Pick out every line in the entries below that contains the word "button" and copy each one in full.

______

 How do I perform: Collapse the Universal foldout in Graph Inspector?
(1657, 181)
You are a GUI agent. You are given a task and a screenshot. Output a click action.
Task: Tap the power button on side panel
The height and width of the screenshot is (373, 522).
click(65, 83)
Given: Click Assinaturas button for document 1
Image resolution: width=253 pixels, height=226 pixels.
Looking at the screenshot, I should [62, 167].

______

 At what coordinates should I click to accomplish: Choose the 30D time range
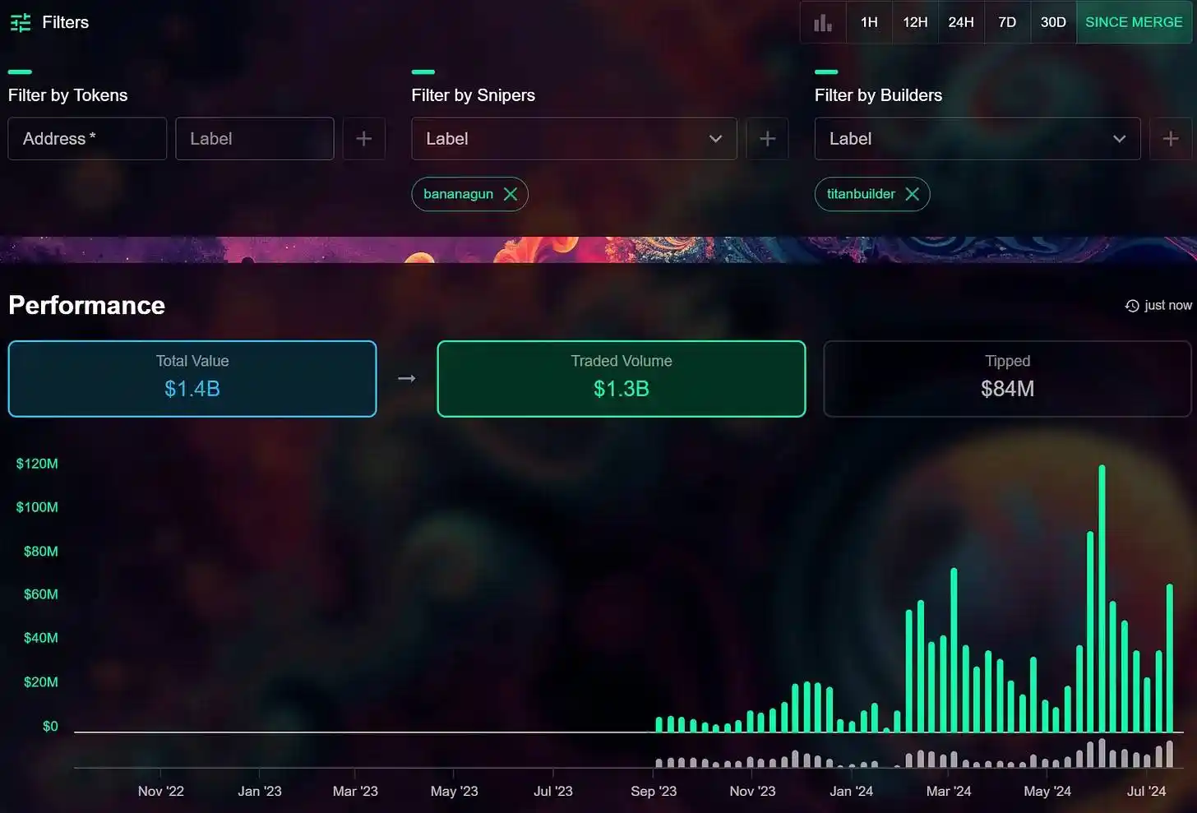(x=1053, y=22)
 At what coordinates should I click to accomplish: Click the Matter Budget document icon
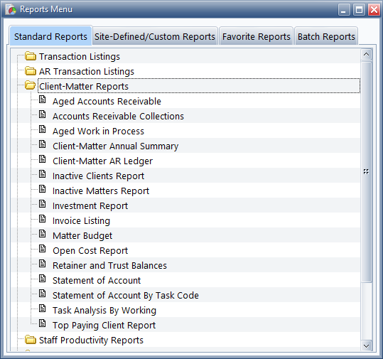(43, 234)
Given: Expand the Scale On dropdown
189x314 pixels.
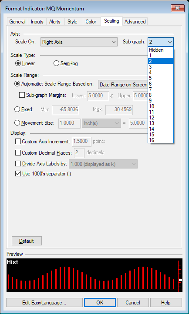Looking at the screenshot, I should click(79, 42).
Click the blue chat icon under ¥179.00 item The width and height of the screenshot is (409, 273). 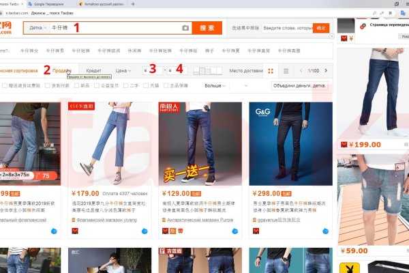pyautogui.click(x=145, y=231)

______

**ANSWER TO THE EXERCISE:**
Task: Tap the power button on side panel
Given: Click Assinaturas button for document 1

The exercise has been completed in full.